The second life of things in Kenya
I always hated shopping - mostly because what we buy in our standardised, commodified, commercialised, neoliberal market is often below my expectation. In the West, we end up filling our houses with objects of doubtful quality which either we want for a cheap price - accepting to fuel black economy or indecent working conditions in low-income countries - or we are up for paying a huge (and senseless) amount of money for the status symbol they represent. Especially, almost nothing in the West is "original", nothing is a singular, authentic piece. To own something that is only yours, something that no one else has is ever more difficult, especially with the decays of artisans and handcraft skills, almost completely replaced by line production. Also, our way of purchasing is often a "fast shopping", where we buy pushed by the emotional thrill that shopping fuels: we often buy things that dont suit us, that we dont really need, that just looked cool - things that, ultimately, we dont really like. And then, we throw them away. That's it.
This is particularly true in Italy, where we are just too fashionable and trendy to wear second hand clothes or to recycle things...it is bit better in the UK, where second-hand shops often support charities and foundations
I always thought this consumistic disposal of things was economically, environmentally and ethically bad. But actually no: people, please continue to throw away your things. Continue to dispose, possibly through charities or organised collections.
What you throw away will have a second life in a "developing " country like Kenya.
In these months here I have been impressed of how much stuff people are selling: clothes, piece of fabric, shoes, technological items. They place them in big wooden planks often on the ground and people come to search for their bargains for few pence among that mess. All of this come from Europe or US in big batches of apparently dead things. In Kenya, they arrive at the port of Mombasa and they are distributed all over the country.
The retailers buy them in batches and are able to give new life to the most destroyed Convers All Star; to the most worn out Woolrich jacket. They clean them so well, they make them shine.
Especially in Langas, everything that people buy is second hand. Everything. And luckily there is a second hand market otherwise "people would go around naked" as a friend told me. The second-hand market fill the need of cheap items for populations that wouldn't otherwise be able to afford even basic wears.
I think it also serves a wider purpose of recycling and anticonsumism, where things, instead of been just left to dematerialise in a corner, get a new life. Everything becomes more sustainable. Second hands allow to reduce the environmental impact of producing new clothes for all the planet.
I am amazed by the way in which our things get a new life here. Similarly, I am amazed by the beauty of local products such as the traditional african dresses and other items forged by the sapient hands of skilled artisans. You go to the tailor and you can make a dress with the fabric you want, with the style you like. A unique piece. Only yours. Something that in the West would be unaffordable and just for rich people.
I dont want to romanticize.
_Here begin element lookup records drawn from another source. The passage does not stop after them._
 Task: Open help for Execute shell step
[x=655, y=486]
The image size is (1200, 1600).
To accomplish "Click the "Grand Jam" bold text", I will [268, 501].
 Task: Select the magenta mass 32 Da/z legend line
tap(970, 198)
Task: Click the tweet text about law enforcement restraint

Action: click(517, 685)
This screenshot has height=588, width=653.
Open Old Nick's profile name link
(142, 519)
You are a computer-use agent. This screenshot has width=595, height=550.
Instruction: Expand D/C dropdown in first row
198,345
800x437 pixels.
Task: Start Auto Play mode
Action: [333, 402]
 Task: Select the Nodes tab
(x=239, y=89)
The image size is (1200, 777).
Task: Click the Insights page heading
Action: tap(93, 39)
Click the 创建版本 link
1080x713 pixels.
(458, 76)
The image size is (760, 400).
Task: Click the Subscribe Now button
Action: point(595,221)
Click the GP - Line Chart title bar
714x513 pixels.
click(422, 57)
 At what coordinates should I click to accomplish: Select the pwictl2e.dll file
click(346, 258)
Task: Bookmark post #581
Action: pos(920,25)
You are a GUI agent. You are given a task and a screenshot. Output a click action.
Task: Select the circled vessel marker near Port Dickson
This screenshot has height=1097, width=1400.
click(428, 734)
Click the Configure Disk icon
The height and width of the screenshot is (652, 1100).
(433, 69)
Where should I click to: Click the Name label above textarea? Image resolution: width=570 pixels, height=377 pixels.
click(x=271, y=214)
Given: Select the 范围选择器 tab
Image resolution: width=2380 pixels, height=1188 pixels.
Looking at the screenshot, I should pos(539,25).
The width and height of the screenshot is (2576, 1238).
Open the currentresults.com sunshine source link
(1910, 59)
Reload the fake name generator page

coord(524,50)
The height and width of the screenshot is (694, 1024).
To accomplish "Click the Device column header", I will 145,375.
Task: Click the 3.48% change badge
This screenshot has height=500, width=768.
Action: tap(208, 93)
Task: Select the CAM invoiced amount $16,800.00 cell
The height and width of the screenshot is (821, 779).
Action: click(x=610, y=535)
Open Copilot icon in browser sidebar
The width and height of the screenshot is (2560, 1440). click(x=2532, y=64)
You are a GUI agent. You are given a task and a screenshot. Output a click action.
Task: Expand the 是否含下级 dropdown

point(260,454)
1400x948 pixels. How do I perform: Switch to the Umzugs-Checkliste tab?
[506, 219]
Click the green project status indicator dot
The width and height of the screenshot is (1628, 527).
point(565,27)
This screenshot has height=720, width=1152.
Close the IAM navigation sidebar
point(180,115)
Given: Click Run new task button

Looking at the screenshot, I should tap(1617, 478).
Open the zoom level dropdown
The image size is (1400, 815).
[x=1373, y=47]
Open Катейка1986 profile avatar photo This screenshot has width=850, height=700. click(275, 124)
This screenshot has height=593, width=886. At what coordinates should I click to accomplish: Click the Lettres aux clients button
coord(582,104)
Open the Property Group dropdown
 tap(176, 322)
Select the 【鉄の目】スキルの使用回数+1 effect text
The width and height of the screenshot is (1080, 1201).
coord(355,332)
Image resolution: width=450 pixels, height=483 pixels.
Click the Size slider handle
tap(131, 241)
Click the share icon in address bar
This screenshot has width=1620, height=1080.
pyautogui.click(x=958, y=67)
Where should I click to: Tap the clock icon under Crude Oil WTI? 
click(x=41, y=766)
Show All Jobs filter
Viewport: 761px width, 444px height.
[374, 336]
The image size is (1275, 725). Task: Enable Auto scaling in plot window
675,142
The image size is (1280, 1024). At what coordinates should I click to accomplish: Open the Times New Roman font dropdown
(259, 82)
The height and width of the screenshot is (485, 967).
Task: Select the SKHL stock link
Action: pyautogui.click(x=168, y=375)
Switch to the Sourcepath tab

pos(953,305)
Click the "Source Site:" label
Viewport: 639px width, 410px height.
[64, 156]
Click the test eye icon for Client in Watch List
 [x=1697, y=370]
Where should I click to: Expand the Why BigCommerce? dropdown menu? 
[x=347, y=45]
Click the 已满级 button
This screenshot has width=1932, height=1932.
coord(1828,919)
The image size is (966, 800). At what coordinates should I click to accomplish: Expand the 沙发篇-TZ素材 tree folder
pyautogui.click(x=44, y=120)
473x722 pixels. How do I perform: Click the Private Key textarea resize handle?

The fact that Kenyan people basically dress up with our waste is somehow sad. The fact that they call their dears with broken phones is equally sad.
It speaks for the traditional inequalities which divide the Global North and the Global South. It speaks for issues of debts, corrupted geopolitics, exploitation and colonialism.
But ultimately, finding clothes from Italy, mainly sport tshirts o jumper with the name of some churchess, makes me wondering the story of that object and I find fascinating to hypothesise how that thing reached my Kenyan slum. Where did its trip started. Who was the first owner. Why did he throw it away.
But whatever the path is, the most important thing is that it contributes to an action of boycotting. Boycotting capitalism!